#### ТЕКСТ СТРАНИЦЫ:
Что за фантастическая картина! Что за декорация из какой-то феерии!
По морю течет молочная река.
На версту от берега вода побелела, стала молочного цвета.
А кругом, кругом!
Блещут фонтаны китов, ревут сивучи (моржи), с воплями носятся тысячи чаек.
И над всем этим царит господин Крамаренко.
«Сахалинский Орфей», променявший скрипку на селедку.
Но и скрипка не всегда была постоянным инструментом господина Крамаренко. Когда-то он играл на другом инструменте – щелкал на счетах, служа в конторе кого-то из астраханских рыбопромышленников.
Господин Крамаренко – человек молодой годами, но «старый опытом».
В тридцать лет он успел стать конторщиком, скрипачом-виртуозом и превратиться в рыбопромышленника.
Вкусил лавра и питается селедкой.
Господин Крамаренко – астраханский мещанин. Так сказать, земляк астраханской сельди. Но этим и кончается все его родство с соленой рыбой.
По его собственному искреннему, чистосердечному и делающему ему честь сознанию, он о селедке имеет ровно столько же понятия, сколько всякий, кому случалось видеть эту рыбу приготовленной с уксусом, маслицем, горчичкой, свеклой, лучком и картофелем.

#### МАТЕРИАЛ:
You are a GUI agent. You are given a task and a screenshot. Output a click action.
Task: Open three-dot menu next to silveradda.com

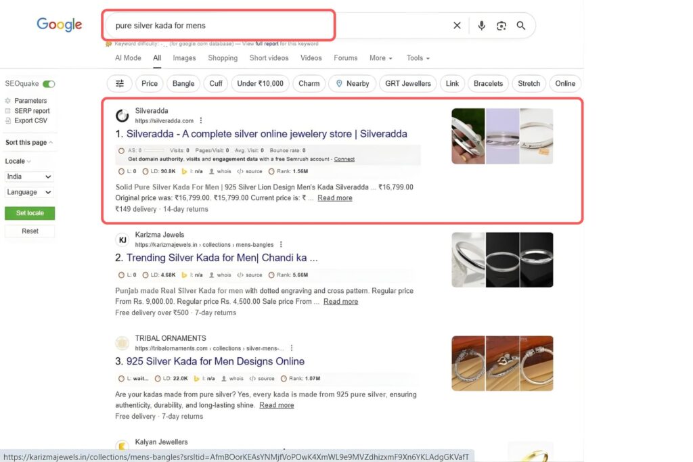coord(201,120)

#### ЗАДАНИЕ:
Перепишите из текста страницы всё, начиная со слов «На версту от» и до слов «с соленой рыбой.» включительно, подставив «бакланов» вместо «чаек».

#### ОЖИДАЕМЫЙ ОТВЕТ:
На версту от берега вода побелела, стала молочного цвета.
А кругом, кругом!
Блещут фонтаны китов, ревут сивучи (моржи), с воплями носятся тысячи бакланов.
И над всем этим царит господин Крамаренко.
«Сахалинский Орфей», променявший скрипку на селедку.
Но и скрипка не всегда была постоянным инструментом господина Крамаренко. Когда-то он играл на другом инструменте – щелкал на счетах, служа в конторе кого-то из астраханских рыбопромышленников.
Господин Крамаренко – человек молодой годами, но «старый опытом».
В тридцать лет он успел стать конторщиком, скрипачом-виртуозом и превратиться в рыбопромышленника.
Вкусил лавра и питается селедкой.
Господин Крамаренко – астраханский мещанин. Так сказать, земляк астраханской сельди. Но этим и кончается все его родство с соленой рыбой.